* Start The input *
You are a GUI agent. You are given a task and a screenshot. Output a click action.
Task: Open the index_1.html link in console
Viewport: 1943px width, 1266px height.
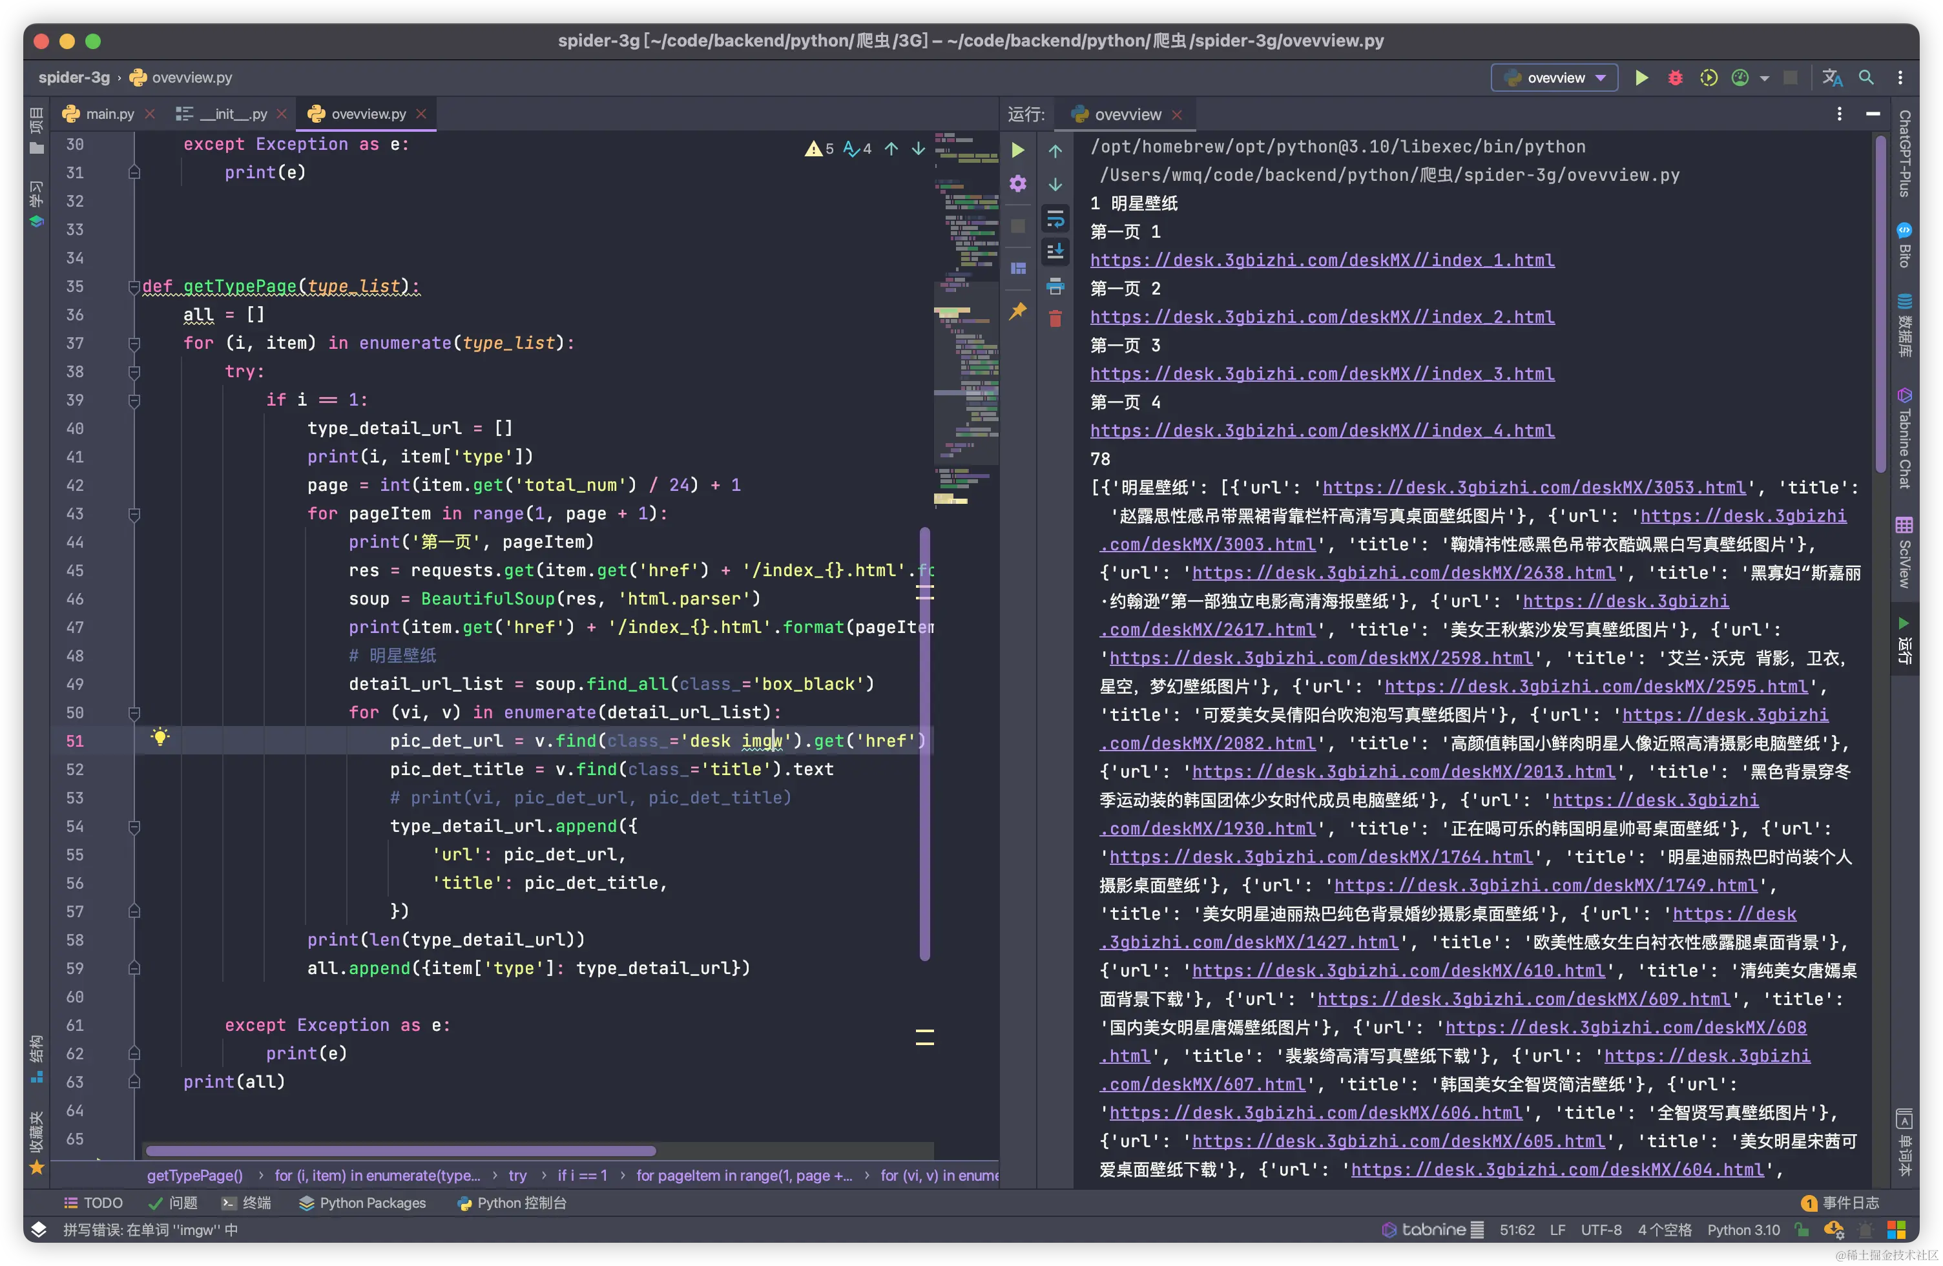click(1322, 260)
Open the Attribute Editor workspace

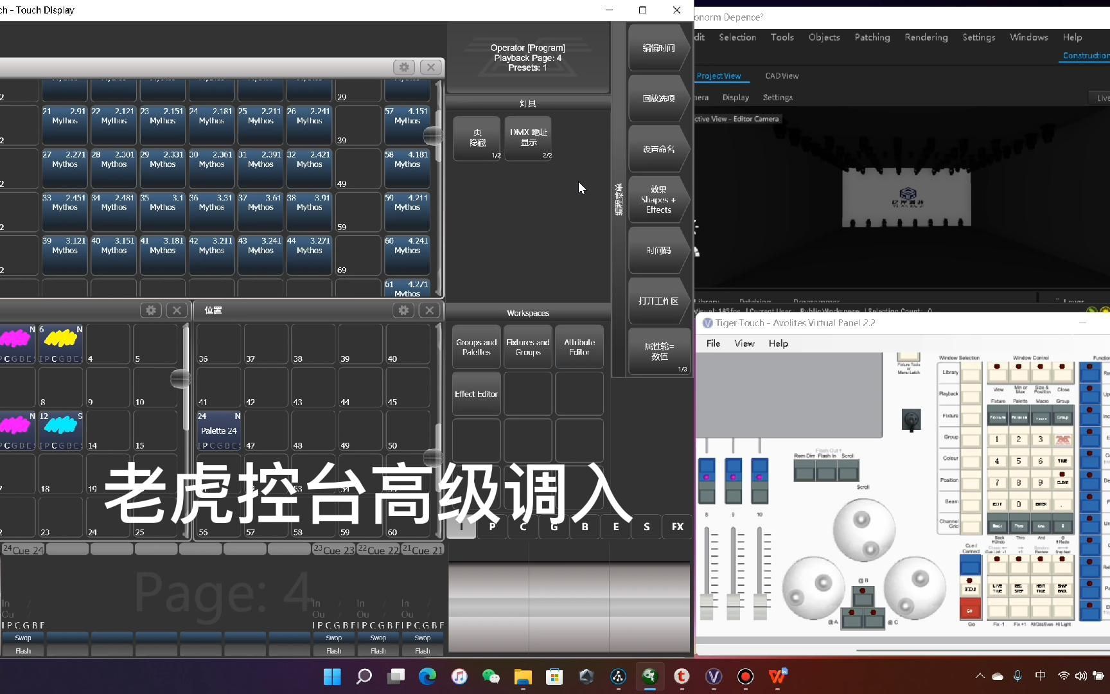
* End The input *
* Start The input *
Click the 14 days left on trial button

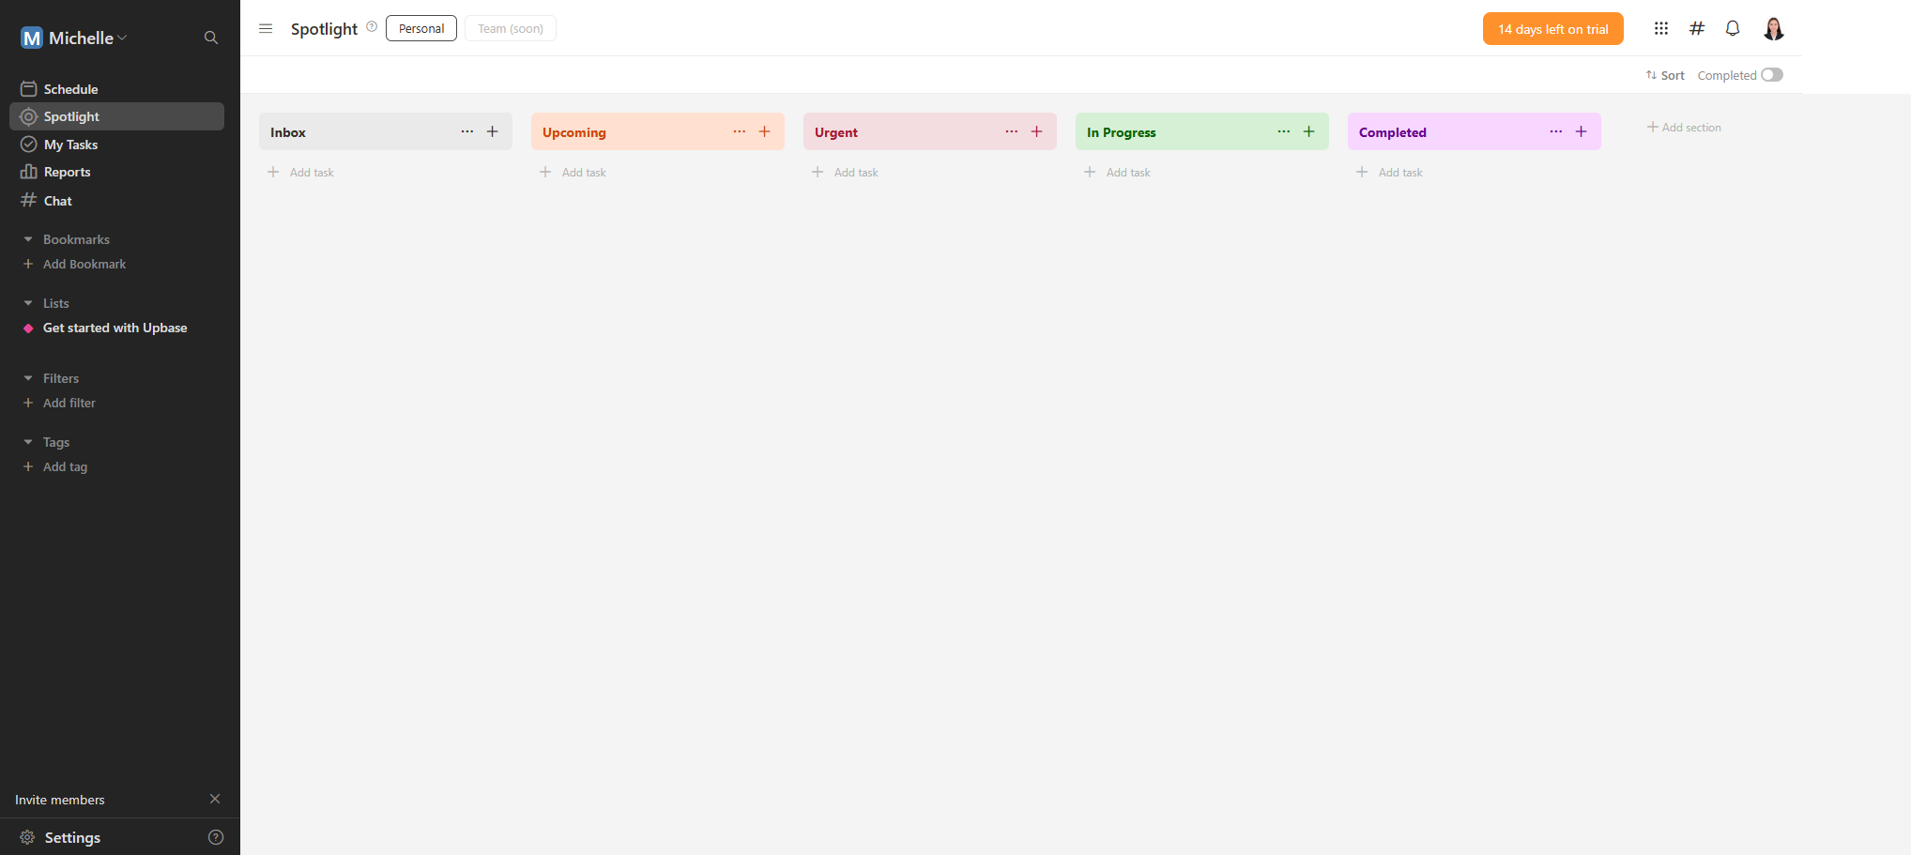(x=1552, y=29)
* End The input *
What is needed -> Repeat the lines word for word, starting at the line that has "You are a GUI" and stopping after the line that has "Open the Attribute Editor workspace". Omit the pictures from your answer.

Solution to this exercise ->
You are a GUI agent. You are given a task and a screenshot. Output a click action.
Task: Open the index_1.html link in console
Viewport: 1943px width, 1266px height.
click(1322, 260)
Open the Attribute Editor workspace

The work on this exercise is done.